---------- Provided data

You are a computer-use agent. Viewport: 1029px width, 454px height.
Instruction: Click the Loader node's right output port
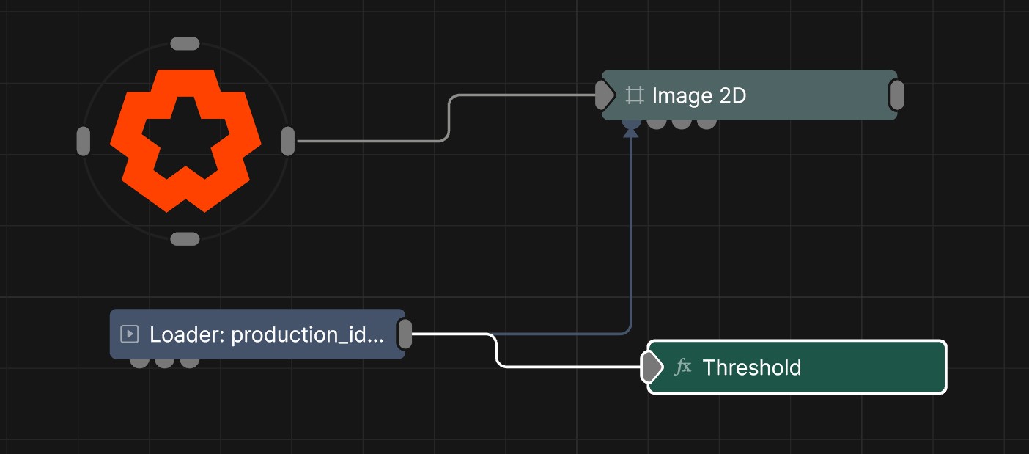tap(405, 334)
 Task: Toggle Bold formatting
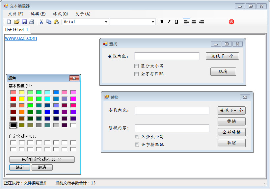point(162,22)
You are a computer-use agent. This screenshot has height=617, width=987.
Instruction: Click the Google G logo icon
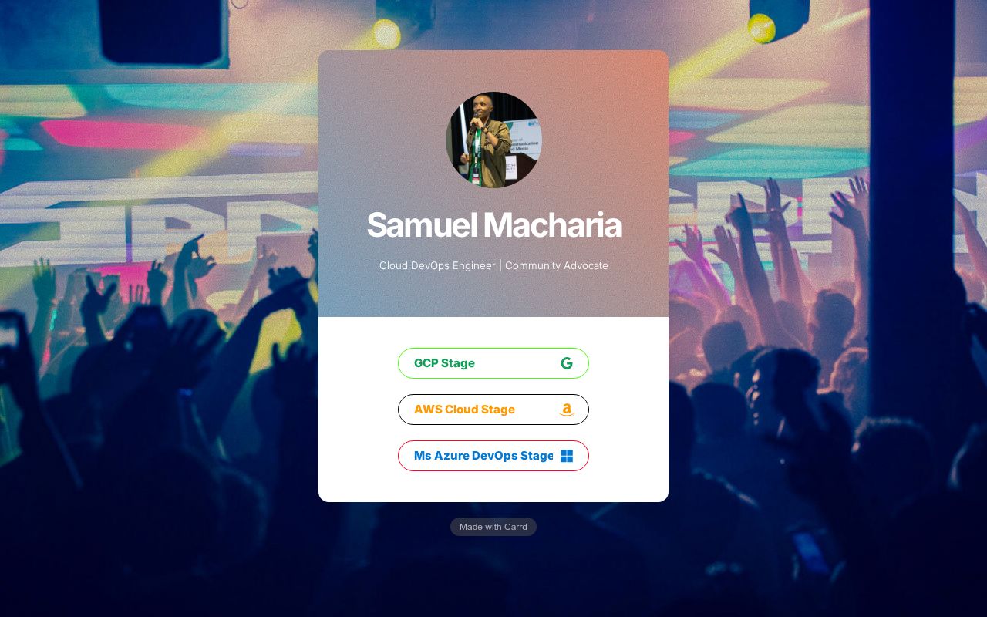pyautogui.click(x=567, y=363)
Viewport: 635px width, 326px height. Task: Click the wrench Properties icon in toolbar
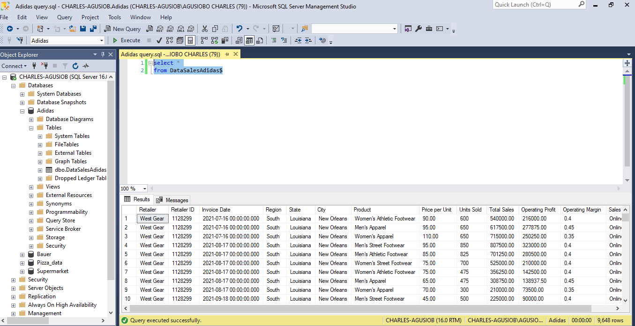418,29
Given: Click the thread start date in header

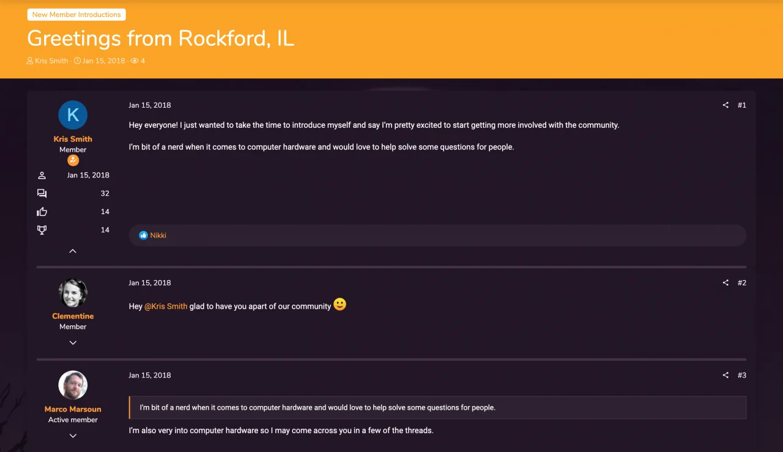Looking at the screenshot, I should point(103,61).
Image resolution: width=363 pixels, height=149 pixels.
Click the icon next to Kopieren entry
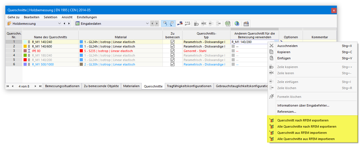coord(271,52)
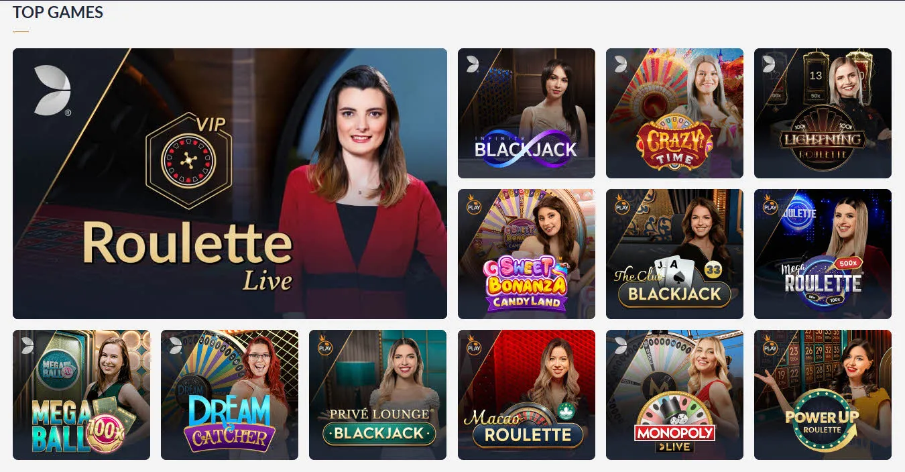
Task: Play the Monopoly Live game
Action: [674, 395]
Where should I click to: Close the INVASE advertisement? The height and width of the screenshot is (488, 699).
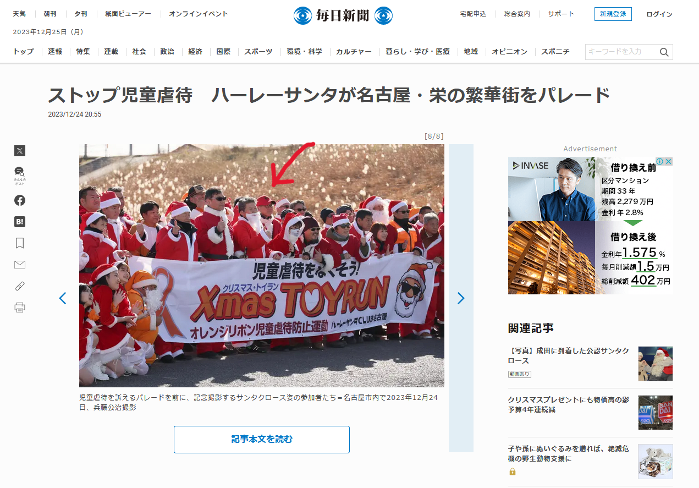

--------------------

● Assigned task
An exact copy of the records above is required, leaving out the pictures.

● Task response
You are a computer-use agent. Viewport: 1029px width, 454px height.
Instruction: Click the Loader node's right output port
tap(405, 334)
 Task: Toggle Bold formatting
point(162,22)
You are a computer-use agent. This screenshot has height=617, width=987.
Instruction: Click the Google G logo icon
pyautogui.click(x=567, y=363)
Viewport: 635px width, 326px height. Task: Click the wrench Properties icon in toolbar
418,29
Given: Click the thread start date in header

Looking at the screenshot, I should point(103,61).
Image resolution: width=363 pixels, height=149 pixels.
Click the icon next to Kopieren entry
coord(271,52)
Task: Play the Monopoly Live game
Action: [674, 395]
Where should I click to: Close the INVASE advertisement? The height and width of the screenshot is (488, 699).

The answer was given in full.